キッカケはけんちん汁

けんちん汁

川辺は牛丼屋で昼食を掻き込んでいた。

最近は海外出張も増え、部下も増えてきた関係で仕事はどんどん増えてきているが、まだまだやりたい事も沢山あり、昼食などは手っ取り早い食事で済ませることが多い。

最近はアジアへの出張が多く、英会話に加え、中国語も勉強している。日本にいる間は東京・大阪間を行き来しているので、東京本社の部下とのコミュニケーションが減り、その埋め合わせをするべく、夜は以前にも増して部下と飲みにいくようになった。事業は順調に動いているが、休みの日も英語や中国語のレッスンを受けているので、家庭の時間との折り合いをつける為には余程効率良く仕事をしなければならない。来週は上海出張か・・・。川辺はそんなことを考えながら味噌汁をすすった。

もともと川辺は英語が得意ではなかったが仕事での必要性を感じて語学を始めた。理系の大学を出たこともあり、語学からは疎遠だったが、仕事上の必要性があるとトコトンやってしまうのは、川辺の性格上自然なことだった。最近は英語も中国語もめきめきと上達している。

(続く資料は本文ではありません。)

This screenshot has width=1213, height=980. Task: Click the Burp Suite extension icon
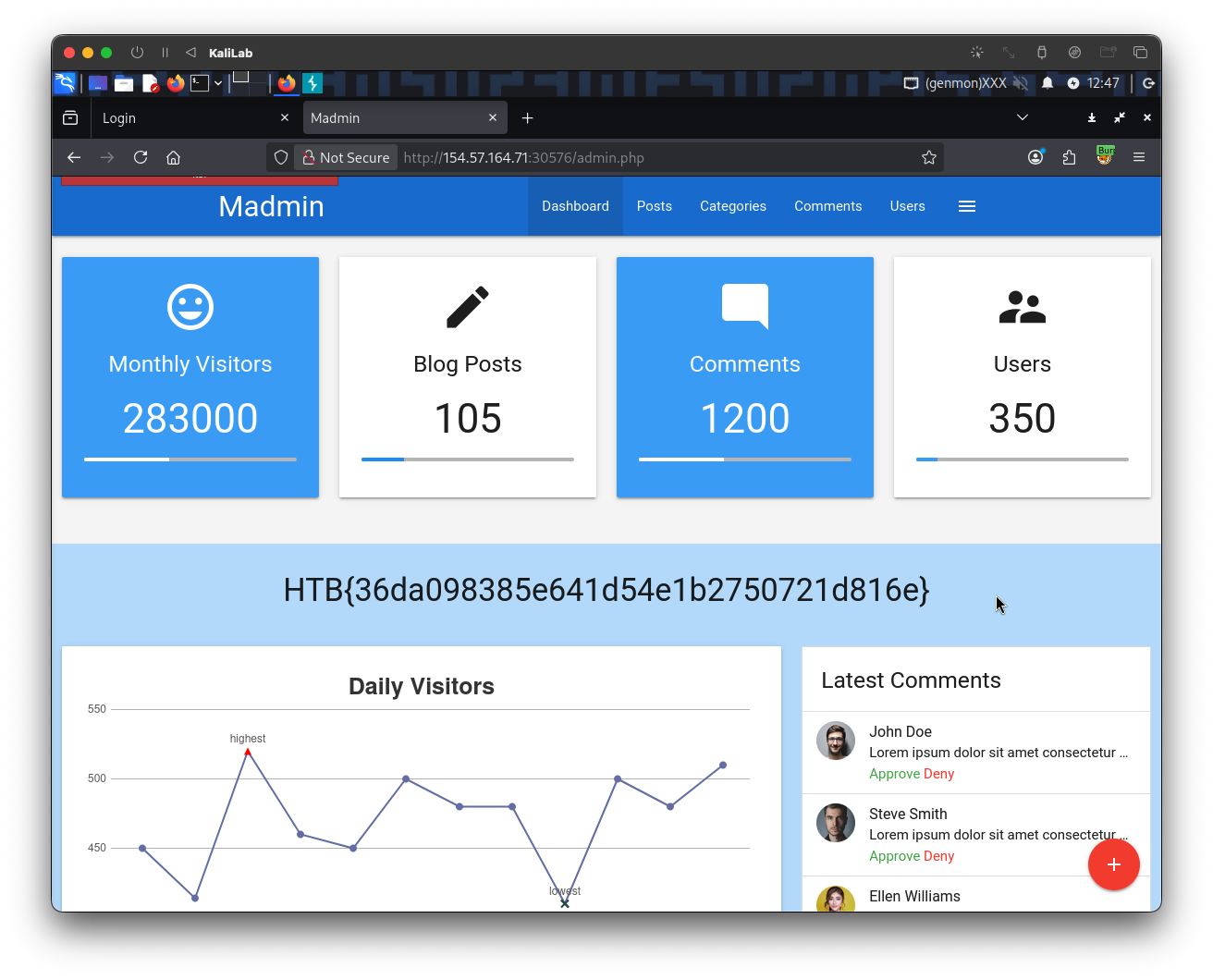coord(1104,156)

英語と中国語を同時にやっていると、言語というものがより立体的に見えてくる。文化的背景がわかっていないと理解出来ない事も多く、ここ最近は実際に海外に行っているからこそ分かる事もあり、中々奥が深いものだと感じていた。しかしそれでもレッスンでは理解できない事も多く、この間も講師の説明では納得できずに

“So what’s the difference? I can’t understand what you mean!
You should explain it clearer because you are a native speaker!”

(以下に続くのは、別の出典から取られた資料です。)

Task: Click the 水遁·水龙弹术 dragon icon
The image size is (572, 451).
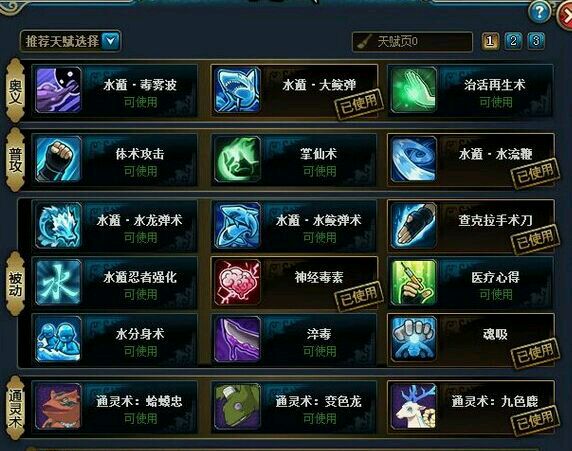Action: pyautogui.click(x=58, y=226)

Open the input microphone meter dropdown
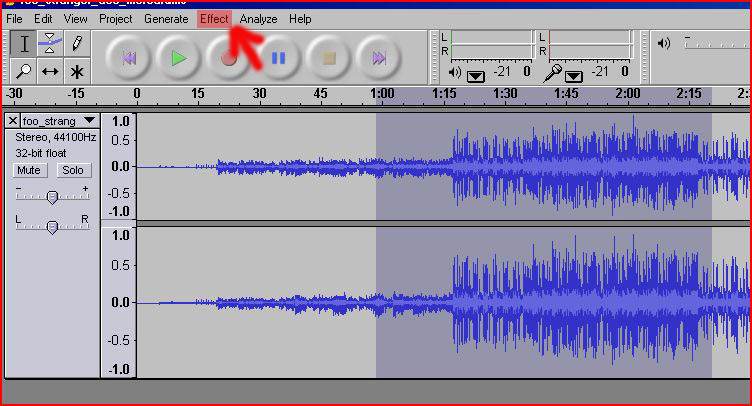coord(574,75)
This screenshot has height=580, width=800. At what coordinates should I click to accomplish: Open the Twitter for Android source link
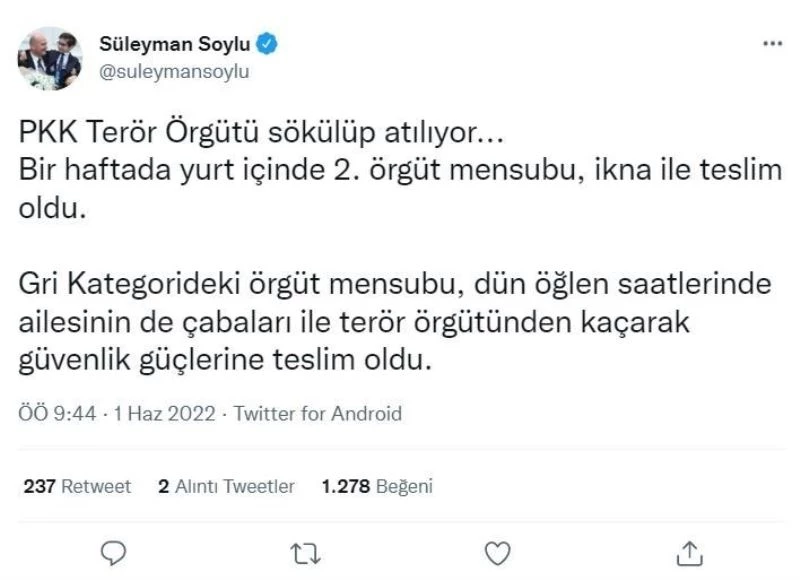tap(318, 413)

と思わずレッスンブースで怒鳴ってしまった。性格上、理解の出来ない事が嫌で思わず大きな声を出してしまったのだが、その後は反省しきりであった。

川辺は最後の一口を豪快に頬張り、店員にお会計をお願いした。

ふと隣を見ると男が座っていた。
それまで気付かなかったが、同じく豪快に牛丼を掻き込むスーツ姿の男は日本人ではないらしい。どうやらアジア系の外国人である。川辺は仕事でアジア諸国を渡り歩くようになってから、以前よりも日本人であるかそうでないかを無意識に敏感に感じるようになった。急いで牛丼を食べるそのビジネスマンを見て、彼も国際社会で戦っているな、と思い何となく川辺は男に親近感を持った。

そのアジア系のビジネスマンは、黙々と牛丼食べていたが、壁に掛かっているメニューを見がらおもむろに店員に話しかけた。

男:チョトすいません。

店員:はい。お客様。何でしょう?

男:味噌汁はミソが入っていますよね。

店員:はい。

男:豚汁は豚肉が入っていますよね。

店員:はい・・・。それが何か。

男:けんちん汁のけんちんって一体何ですか?

店員:けんちんですか? 

男:はい。けんちん。

店員:うーん。ちょっとすいません。けんちんって一体、何でしょうかねー。わからないです。

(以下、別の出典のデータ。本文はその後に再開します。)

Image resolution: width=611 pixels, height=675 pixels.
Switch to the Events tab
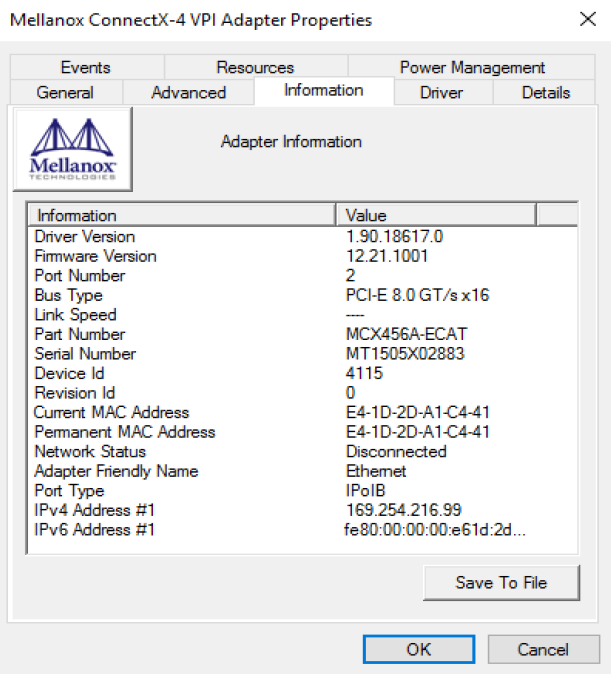pyautogui.click(x=85, y=68)
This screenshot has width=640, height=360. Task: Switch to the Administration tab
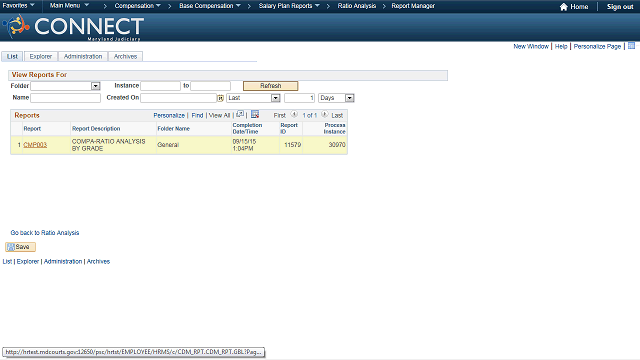tap(83, 56)
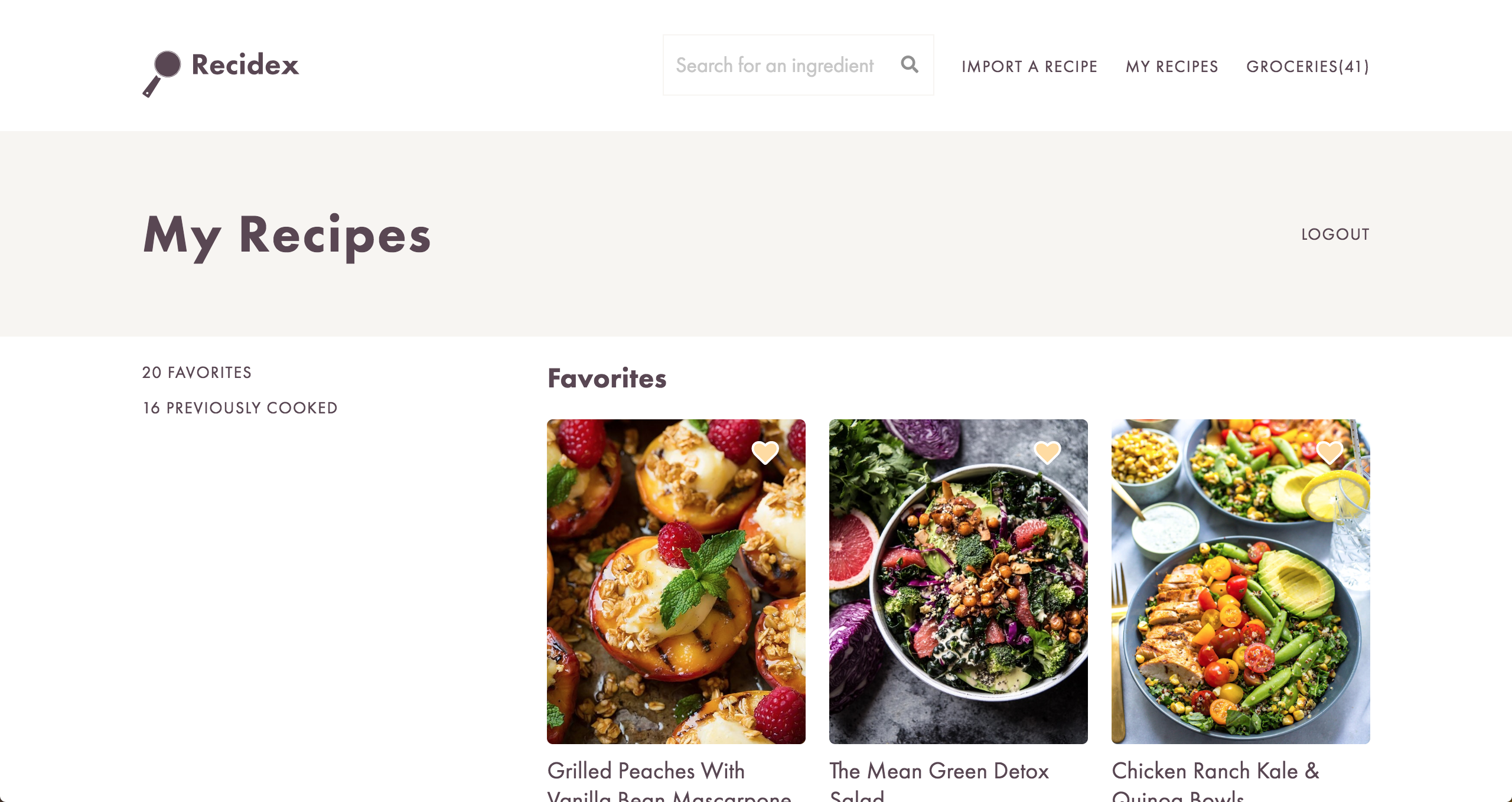Show the 20 Favorites section
This screenshot has height=802, width=1512.
[x=197, y=372]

男:うーん。ダカラー。味噌汁は味噌。豚汁は豚。けんちん汁のけんちんって一体何なんですか? 

店員:ですから本当にちょっとわからないです。すいません。

男:ちょっと。意地悪しないで教えてよっ。

店員:いや、意地悪じゃなくて・・・。本当にわからないんですよ。お客さん。

男:あなた日本人でショ?けんちんって一体ナニ?それを聞いてるんですよ。

店員:勘弁してください。お客さん。本当にわからないですよ~。本当にすいません。

男:あなたワタシをガイジンだと思っていい加減に答えてるでしょ。怒りますよ。けんちんって一体何かを聞いてるんでしょうがっ!アナタ本当に日本じ・・・

店員:らっしゃいませ!はい1名様ぁ!どうぞカウンターの方へ!

男:なっ!話は終わってないじゃないの!アナタさっきから誤魔化してばかり・・・。

店員:はい並一丁ォ!おあとビール一ォつ!

男:コラっ!無視は辞めなさいっ!けんちんくらいで、無視は無いでしょうがっ!だいたいアナタねー・・

というところで、川辺は店を出た。

以来、川辺の講師への質問の仕方はとてもやさしくなったという。